The Equifax data breach began almost nine months ago. The company announced the attack back in September 2017. In some sense, the hack that affected half the U.S. population feels like ancient history. But a data breach of that scale is going to have an extended fallout, and it has become particularly relevant this proxy season, as a number of public companies face aggressive shareholder proposals on cybersecurity.

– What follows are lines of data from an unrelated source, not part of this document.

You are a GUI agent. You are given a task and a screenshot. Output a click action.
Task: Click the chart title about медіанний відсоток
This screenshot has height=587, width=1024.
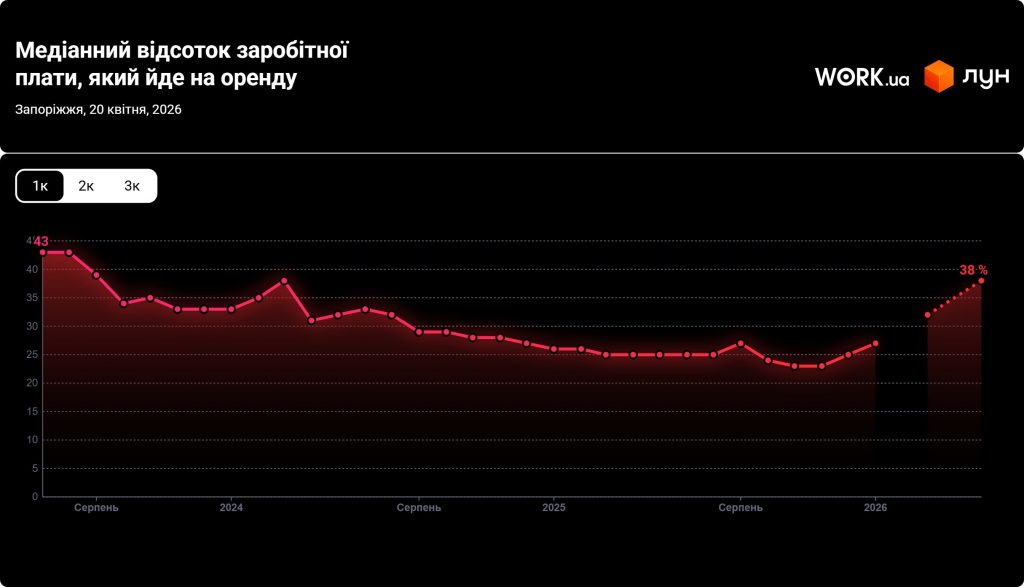point(181,64)
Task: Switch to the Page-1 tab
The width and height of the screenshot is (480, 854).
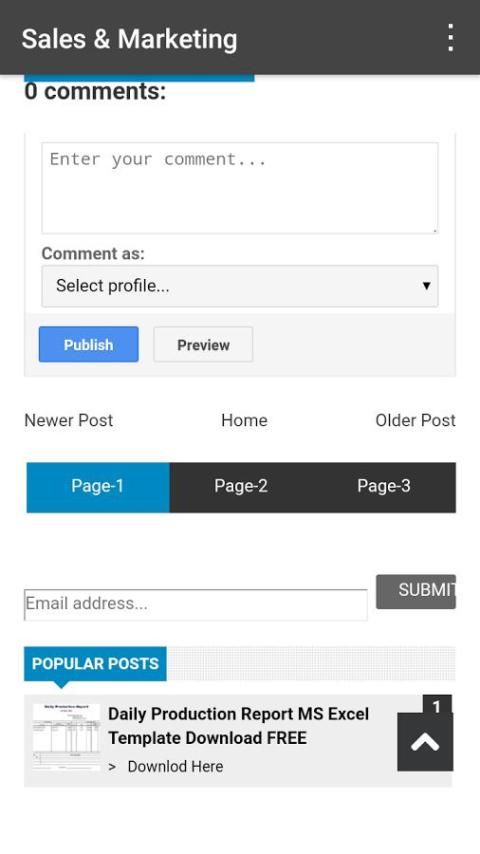Action: pyautogui.click(x=98, y=487)
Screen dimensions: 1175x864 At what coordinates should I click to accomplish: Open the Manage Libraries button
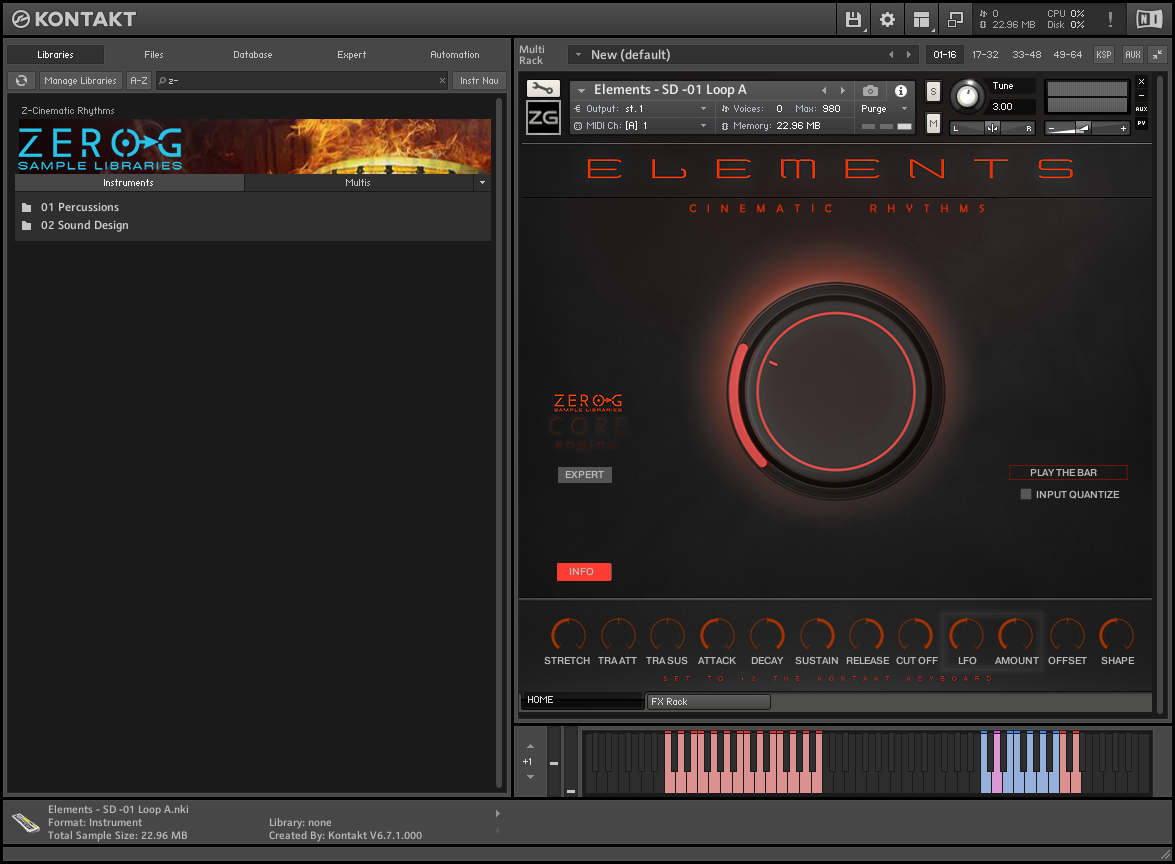pos(80,80)
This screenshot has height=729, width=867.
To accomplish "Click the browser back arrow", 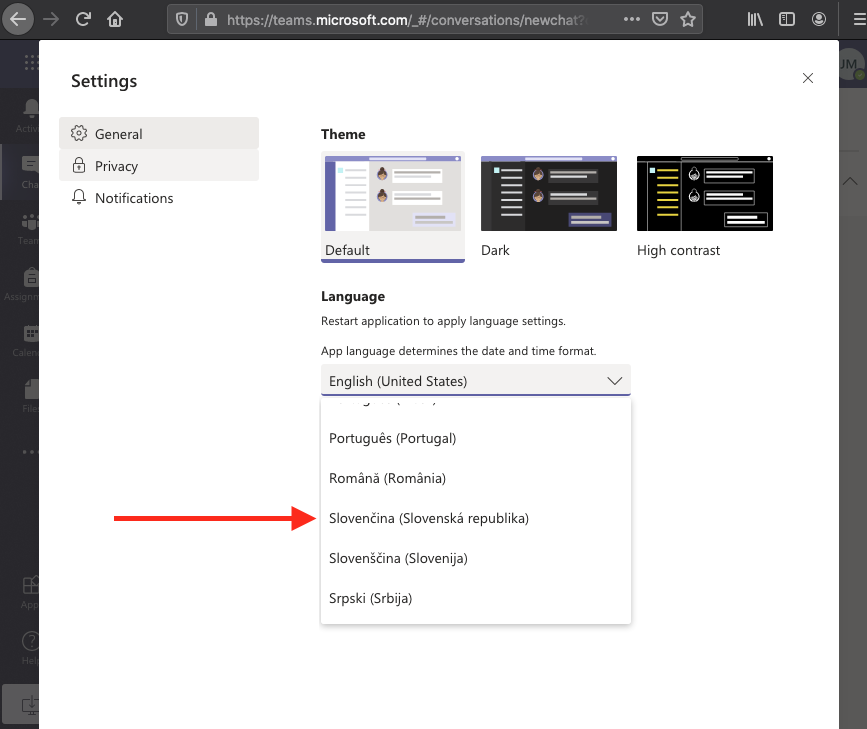I will (x=19, y=19).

Equifax itself is one of them. Unfortunately for the beleaguered credit-rating agency, its data breach – and its willingness to share information about it – have remained very much in the news. Just this month, it added another 2.4 million consumers to its latest count of those affected by the breach, bringing the total to 147.9 million. This followed a February statement from Senator Elizabeth Warren (D-MA), who, upon finishing a five-month investigation, concluded that Equifax “failed to disclose the full scale of the hack.” In March, chair of the House Energy and Commerce Committee, Greg Walden (R-OR), expressed his dissatisfaction with Equifax’s response to his own committee’s probe and said that he was determined to keep digging for answers.
But Congress isn’t the only body pushing for change on cybersecurity disclosures. Shareholders, who are getting more aggressive about pushing social and environmental agendas with public companies, are pressing them on cybersecurity issues as well. This proxy season, the UAW Retirees Medical Benefits Trust, for instance, is asking Equifax for a report:
[O]n the governance measures Equifax has implemented to more effectively monitor and manage financial and reputational risks related to cybersecurity incidents that have a material effect on the company, including whether Equifax has revised senior executive compensation metrics or policies . . . .”
The UAW isn’t alone in looking to hit executives in their own wallets over cyber-preparedness. A New York state retirement fund has submitted a proposal asking Verizon, which recently purchased the infamously breached Yahoo, to tie the compensation of senior executives to the company’s performance on cybersecurity. There’s some precedent for the proposal too, as Verizon already ties the pay of its senior execs to “diversity and carbon-intensity metrics.”
Dodging such proposals doesn’t appear to be an option either. One issuer – Express Scripts – tried to fend off a cybersecurity proposal, only to be rejected by the SEC. Two months after the Equifax breach, the New York State Comptroller filed a proposal asking Express Scripts, a huge drug-benefit manager, to report on its efforts to mitigate cyber-threats. The proposal noted that the healthcare industry is a popular target for cyber-attacks. Express Scripts tried to reject the proposal, arguing that it dealt with ordinary business and not the kind of “significant policy” issues that can be put to a shareholder vote. The SEC, however, just denied that request.
It appears that shareholder questions on cybersecurity – like stories about the Equifax breach – are going to be with us for a long time to come.